A block of mass \(4\,\)kg is at rest on a smooth, horizontal table. A smooth pulley \(P\) is fixed to one edge of the table and a smooth pulley \(Q\) is fixed to the opposite edge. The two pulleys and the block lie in a straight line. Two horizontal strings are attached to the block. One string runs over pulley \(P\); a particle of mass \(x\,\)kg hangs at the end of this string. The other string runs over pulley \(Q\); a particle of mass \(y\,\)kg hangs at the end of this string, where \(x > y\) and \(x + y = 6\,\). The system is released from rest with the strings taut. When the \(4\,\)kg block has moved a distance \(d\), the string connecting it to the particle of mass \(x\,\)kg is cut. Show that the time taken by the block from the start of the motion until it first returns to rest (assuming that it does not reach the edge of the table) is \(\sqrt{d/(5g)\,} \,\f(y)\), where \[ \f(y)= \frac{10}{ \sqrt{6-2y}}+ \left(1 + \frac{4}{ y} \right) \sqrt {6 -2y}. \] Calculate the value of \(y\) for which \(\f'(y)=0\).

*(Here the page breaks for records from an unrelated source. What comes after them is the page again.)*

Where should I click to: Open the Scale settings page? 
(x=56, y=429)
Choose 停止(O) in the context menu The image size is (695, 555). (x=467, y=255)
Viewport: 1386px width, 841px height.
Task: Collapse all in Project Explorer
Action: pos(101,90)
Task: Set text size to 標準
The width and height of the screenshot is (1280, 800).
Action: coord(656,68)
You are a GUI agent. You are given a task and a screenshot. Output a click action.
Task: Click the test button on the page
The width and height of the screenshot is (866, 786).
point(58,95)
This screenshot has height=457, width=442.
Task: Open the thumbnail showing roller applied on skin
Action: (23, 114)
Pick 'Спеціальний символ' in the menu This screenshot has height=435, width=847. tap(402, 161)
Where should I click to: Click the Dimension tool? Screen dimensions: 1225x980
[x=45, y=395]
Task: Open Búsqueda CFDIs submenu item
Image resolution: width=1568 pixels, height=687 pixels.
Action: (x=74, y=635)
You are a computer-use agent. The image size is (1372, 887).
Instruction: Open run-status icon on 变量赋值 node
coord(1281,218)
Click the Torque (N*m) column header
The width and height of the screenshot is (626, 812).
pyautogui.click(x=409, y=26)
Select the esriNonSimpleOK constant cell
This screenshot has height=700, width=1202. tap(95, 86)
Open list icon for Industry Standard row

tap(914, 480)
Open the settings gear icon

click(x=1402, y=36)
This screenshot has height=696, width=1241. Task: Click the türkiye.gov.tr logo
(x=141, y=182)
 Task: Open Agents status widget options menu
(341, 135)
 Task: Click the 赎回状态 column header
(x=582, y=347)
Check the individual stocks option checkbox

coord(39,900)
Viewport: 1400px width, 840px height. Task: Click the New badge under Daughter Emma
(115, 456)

A long light inextensible string passes over a fixed smooth light pulley. A particle of mass 4~kg is attached to one end \(A\) of this string and the other end is attached to a second smooth light pulley. A long light inextensible string \(BC\) passes over the second pulley and has a particle of mass 2 kg attached at \(B\) and a particle of mass of 1 kg attached at \(C\). The system is held in equilibrium in a vertical plane. The string \(BC\) is then released from rest. Find the accelerations of the two moving particles. After \(T\) seconds, the end \(A\) is released so that all three particles are now moving in a vertical plane. Find the accelerations of \(A\), \(B\) and \(C\) in this second phase of the motion. Find also, in terms of \(g\) and \(T\), the speed of \(A\) when \(B\) has moved through a total distance of \(0.6gT^{2}\)~metres.